Dataset entries:
##############################

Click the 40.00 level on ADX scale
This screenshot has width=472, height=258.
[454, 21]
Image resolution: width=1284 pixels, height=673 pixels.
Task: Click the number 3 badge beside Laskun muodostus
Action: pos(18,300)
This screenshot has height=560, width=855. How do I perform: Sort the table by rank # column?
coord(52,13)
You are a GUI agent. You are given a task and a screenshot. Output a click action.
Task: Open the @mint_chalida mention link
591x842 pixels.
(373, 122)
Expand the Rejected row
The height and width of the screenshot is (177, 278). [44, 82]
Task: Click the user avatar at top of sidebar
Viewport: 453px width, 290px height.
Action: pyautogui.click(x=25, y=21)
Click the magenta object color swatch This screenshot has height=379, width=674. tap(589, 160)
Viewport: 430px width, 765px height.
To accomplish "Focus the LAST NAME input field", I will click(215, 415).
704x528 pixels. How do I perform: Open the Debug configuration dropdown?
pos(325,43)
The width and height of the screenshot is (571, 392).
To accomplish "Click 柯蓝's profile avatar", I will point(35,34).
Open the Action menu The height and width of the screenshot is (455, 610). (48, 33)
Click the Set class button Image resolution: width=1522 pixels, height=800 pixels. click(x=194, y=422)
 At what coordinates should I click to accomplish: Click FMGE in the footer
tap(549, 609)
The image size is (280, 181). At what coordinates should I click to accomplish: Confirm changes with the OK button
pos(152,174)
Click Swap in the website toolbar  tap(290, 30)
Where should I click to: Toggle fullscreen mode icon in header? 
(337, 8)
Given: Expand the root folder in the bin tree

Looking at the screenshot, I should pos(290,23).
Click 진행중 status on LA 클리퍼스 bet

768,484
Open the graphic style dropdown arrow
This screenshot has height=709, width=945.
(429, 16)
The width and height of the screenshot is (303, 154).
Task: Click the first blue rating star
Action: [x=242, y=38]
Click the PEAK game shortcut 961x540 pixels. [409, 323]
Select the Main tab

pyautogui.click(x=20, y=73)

##############################

**Task item**: Reproduce every record, making sure each one stays exactly the same.

**Answer to this problem**:
Click the 40.00 level on ADX scale
This screenshot has width=472, height=258.
[454, 21]
Image resolution: width=1284 pixels, height=673 pixels.
Task: Click the number 3 badge beside Laskun muodostus
Action: pos(18,300)
This screenshot has height=560, width=855. How do I perform: Sort the table by rank # column?
coord(52,13)
You are a GUI agent. You are given a task and a screenshot. Output a click action.
Task: Open the @mint_chalida mention link
591x842 pixels.
(373, 122)
Expand the Rejected row
The height and width of the screenshot is (177, 278). [44, 82]
Task: Click the user avatar at top of sidebar
Viewport: 453px width, 290px height.
Action: pyautogui.click(x=25, y=21)
Click the magenta object color swatch This screenshot has height=379, width=674. tap(589, 160)
Viewport: 430px width, 765px height.
To accomplish "Focus the LAST NAME input field", I will click(215, 415).
704x528 pixels. How do I perform: Open the Debug configuration dropdown?
pos(325,43)
The width and height of the screenshot is (571, 392).
To accomplish "Click 柯蓝's profile avatar", I will point(35,34).
Open the Action menu The height and width of the screenshot is (455, 610). (48, 33)
Click the Set class button Image resolution: width=1522 pixels, height=800 pixels. click(x=194, y=422)
 At what coordinates should I click to accomplish: Click FMGE in the footer
tap(549, 609)
The image size is (280, 181). At what coordinates should I click to accomplish: Confirm changes with the OK button
pos(152,174)
Click Swap in the website toolbar  tap(290, 30)
Where should I click to: Toggle fullscreen mode icon in header? 
(337, 8)
Given: Expand the root folder in the bin tree

Looking at the screenshot, I should pos(290,23).
Click 진행중 status on LA 클리퍼스 bet

768,484
Open the graphic style dropdown arrow
This screenshot has height=709, width=945.
(429, 16)
The width and height of the screenshot is (303, 154).
Task: Click the first blue rating star
Action: [x=242, y=38]
Click the PEAK game shortcut 961x540 pixels. [409, 323]
Select the Main tab

pyautogui.click(x=20, y=73)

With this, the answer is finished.